Prendre le temps de discuter d’une pochette de disque où le protagoniste y figure nu, les jambes croisées, la clope à la main et les yeux plissés ? Avec deux chats qui vivotent aux alentours ? On saute, évidemment, sur l’occasion, pas si fréquente, car pas si facile à assumer pour celui qui voit ainsi sa musique illustrée. En l’occurrence Romain Benard, commandant de bord du navire Primevère après avoir vogué aux vents pendant dix piges, et avec sa sœur Pauline, sous l’effigie du bateau Ropoporose. Avec Primevère, Romain défend une musique sensible, pop, proche de la variété façon Biolay ou Belin, une musique où les mots ne sont pas du yaourt, mais des fruits qui se défendent, qui se choisissent, se marient les uns aux autres dès lors qu’on en connaît précisément les saveurs. Un disque illustré, ainsi, par une pochette curieuse, dont on discute avec Romain.

La première idée qui me vient en tombant sur cette image, c’est celle de l’artiste se mettant à nu avec sa musique. Est-on, avec ce postulat, sur la bonne piste ?

C’est exactement la bonne piste, un peu littérale peut-être, mais c’est ce que je souhaitais, en abordant la question du visuel de l’album. C’est mon deuxième disque solo, mais le premier où j’ose vraiment chanter en français, et aller vers un pan plus « chanson et variété », assez éloigné de tous mes précédents groupes. Me faire représenter nu sur la pochette était une manière littérale d’exprimer ce côté « à nu », tout en exploitant quelque chose d’un peu cocasse, irrévérencieux si j’ose dire.
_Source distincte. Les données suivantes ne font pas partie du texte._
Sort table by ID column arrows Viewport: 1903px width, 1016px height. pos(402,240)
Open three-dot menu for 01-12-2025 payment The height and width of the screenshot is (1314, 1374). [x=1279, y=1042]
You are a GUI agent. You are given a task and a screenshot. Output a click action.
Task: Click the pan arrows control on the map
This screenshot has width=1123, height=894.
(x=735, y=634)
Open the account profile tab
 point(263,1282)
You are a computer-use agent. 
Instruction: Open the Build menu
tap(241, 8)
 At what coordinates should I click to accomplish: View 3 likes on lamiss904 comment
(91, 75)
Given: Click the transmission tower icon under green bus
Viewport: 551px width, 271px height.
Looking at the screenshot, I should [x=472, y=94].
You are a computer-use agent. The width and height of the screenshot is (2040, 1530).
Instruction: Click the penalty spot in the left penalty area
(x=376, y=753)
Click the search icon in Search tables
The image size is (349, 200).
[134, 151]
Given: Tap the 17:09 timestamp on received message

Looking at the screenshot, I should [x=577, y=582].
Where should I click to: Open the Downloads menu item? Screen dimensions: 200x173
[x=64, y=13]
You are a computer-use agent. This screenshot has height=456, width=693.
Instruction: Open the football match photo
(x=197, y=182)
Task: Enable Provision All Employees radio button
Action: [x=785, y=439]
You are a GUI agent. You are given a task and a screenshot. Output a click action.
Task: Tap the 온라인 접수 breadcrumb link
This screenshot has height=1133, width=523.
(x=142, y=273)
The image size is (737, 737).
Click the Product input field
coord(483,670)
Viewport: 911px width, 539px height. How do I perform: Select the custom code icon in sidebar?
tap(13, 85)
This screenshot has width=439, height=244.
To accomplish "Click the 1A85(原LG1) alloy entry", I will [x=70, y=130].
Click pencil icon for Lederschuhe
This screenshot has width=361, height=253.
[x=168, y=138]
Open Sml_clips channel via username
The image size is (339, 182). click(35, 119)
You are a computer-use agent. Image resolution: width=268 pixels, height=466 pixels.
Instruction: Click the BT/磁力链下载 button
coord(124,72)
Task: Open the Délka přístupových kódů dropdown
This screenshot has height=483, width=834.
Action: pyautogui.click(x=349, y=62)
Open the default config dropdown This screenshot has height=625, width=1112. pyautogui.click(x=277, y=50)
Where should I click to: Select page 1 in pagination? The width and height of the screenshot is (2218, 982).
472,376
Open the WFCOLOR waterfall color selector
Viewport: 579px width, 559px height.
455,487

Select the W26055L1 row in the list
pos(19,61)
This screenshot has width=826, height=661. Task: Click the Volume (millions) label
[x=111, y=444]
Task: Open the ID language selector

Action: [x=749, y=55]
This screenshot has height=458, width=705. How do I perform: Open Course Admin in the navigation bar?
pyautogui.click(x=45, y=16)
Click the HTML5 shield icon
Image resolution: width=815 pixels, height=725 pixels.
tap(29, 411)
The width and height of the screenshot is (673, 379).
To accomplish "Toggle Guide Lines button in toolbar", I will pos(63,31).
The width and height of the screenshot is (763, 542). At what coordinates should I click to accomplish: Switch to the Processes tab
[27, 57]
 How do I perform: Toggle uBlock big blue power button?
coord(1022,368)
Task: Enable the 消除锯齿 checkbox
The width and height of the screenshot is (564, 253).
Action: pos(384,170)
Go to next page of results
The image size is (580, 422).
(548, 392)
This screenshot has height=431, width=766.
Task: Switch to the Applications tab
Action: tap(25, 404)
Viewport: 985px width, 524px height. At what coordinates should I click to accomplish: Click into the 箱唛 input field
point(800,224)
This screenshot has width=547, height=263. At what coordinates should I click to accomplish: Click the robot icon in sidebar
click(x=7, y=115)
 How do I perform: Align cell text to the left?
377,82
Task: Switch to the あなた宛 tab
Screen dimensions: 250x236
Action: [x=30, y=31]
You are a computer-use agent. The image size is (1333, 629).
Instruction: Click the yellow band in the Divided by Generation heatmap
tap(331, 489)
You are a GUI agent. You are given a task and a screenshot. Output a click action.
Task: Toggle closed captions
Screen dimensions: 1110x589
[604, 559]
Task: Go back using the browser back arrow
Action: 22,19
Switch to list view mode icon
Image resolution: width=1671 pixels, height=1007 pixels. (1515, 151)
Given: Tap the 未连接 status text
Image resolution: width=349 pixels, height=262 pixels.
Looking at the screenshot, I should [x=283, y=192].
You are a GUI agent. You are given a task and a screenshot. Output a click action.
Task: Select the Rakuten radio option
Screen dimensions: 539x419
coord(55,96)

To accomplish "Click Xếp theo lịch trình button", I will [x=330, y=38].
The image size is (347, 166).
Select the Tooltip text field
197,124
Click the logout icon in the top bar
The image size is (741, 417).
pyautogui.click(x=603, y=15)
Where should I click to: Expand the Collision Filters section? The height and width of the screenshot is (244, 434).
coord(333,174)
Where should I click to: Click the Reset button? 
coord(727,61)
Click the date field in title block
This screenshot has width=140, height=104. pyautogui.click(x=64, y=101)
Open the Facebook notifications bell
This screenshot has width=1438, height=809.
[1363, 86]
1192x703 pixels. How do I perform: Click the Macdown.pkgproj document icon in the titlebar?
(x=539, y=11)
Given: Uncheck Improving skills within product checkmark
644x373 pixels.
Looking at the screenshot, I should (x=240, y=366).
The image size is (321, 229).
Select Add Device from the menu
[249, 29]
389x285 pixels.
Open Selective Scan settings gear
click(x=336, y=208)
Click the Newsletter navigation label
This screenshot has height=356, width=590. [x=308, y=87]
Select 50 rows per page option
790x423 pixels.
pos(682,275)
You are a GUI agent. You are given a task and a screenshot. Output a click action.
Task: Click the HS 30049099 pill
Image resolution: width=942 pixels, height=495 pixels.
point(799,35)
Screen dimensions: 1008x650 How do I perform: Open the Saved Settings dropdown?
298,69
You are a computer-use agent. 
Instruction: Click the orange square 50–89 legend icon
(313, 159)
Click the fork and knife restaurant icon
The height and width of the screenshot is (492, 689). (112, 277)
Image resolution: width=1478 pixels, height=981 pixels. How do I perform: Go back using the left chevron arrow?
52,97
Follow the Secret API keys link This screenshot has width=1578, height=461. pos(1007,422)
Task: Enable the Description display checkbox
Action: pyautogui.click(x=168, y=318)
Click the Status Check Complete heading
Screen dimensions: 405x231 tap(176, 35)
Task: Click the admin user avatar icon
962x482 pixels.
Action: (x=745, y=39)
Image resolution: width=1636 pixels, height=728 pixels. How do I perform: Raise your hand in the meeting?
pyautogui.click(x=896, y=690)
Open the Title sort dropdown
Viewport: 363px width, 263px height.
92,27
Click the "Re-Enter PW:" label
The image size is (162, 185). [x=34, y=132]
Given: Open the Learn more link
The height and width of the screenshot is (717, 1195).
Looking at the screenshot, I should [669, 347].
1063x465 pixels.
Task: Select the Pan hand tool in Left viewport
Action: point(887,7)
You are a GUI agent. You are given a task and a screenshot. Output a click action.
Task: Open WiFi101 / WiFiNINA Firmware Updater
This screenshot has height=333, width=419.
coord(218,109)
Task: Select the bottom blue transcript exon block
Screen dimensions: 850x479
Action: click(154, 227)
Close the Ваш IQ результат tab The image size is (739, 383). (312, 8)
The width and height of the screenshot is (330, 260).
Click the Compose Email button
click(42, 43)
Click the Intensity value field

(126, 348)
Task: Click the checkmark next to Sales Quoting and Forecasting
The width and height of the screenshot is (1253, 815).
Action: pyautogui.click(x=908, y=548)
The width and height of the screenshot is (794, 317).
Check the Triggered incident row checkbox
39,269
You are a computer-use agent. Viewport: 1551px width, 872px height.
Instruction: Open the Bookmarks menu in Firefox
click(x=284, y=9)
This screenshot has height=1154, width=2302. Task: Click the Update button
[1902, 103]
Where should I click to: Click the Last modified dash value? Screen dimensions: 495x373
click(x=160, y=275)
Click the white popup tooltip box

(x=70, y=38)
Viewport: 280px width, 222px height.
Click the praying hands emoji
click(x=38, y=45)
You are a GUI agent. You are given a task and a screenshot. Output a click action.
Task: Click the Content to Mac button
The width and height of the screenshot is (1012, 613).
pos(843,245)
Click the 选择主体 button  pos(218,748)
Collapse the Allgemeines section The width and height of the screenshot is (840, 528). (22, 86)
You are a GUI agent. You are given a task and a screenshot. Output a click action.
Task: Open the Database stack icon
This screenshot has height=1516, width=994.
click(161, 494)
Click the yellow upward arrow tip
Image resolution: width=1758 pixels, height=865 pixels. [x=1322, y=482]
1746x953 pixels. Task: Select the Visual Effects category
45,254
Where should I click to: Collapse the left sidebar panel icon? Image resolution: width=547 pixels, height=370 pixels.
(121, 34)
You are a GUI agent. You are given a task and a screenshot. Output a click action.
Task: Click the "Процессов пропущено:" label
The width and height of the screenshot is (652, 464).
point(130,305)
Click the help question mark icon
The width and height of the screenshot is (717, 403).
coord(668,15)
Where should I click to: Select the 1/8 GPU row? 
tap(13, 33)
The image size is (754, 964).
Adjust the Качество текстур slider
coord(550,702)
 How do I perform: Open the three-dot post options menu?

Primevère © Achiel de Vlerk

Quelque chose me dit que c’est toi que l’on voit représenté sous le pinceau de Julien Philips, à nu aux côtés de ces deux chats en conflit, d’un environnement verduré et d’une clope à moitié éteinte. Pourquoi cette mise en scène ?

C’est effectivement moi, en compagnie de mes deux chats, Karaba et Mama. Représenter des animaux au premier plan du tableau est un clin d’œil à mes années universitaires en Histoire de l’Art ; c’était un choix iconographique très répandu à la Renaissance, comme dans le tableau Les Epoux Arnolfini de Van Eyck. Dans ce contexte, les animaux représentés apportaient du signifiant à l’image, des codes propres à la sémiologie de l’époque. Le chien, par exemple, avait la charge symbolique de la loyauté, de la fidélité. Quant au décor, son côté mystérieux et peu suggestif permet de garder le regard sur le plan principal.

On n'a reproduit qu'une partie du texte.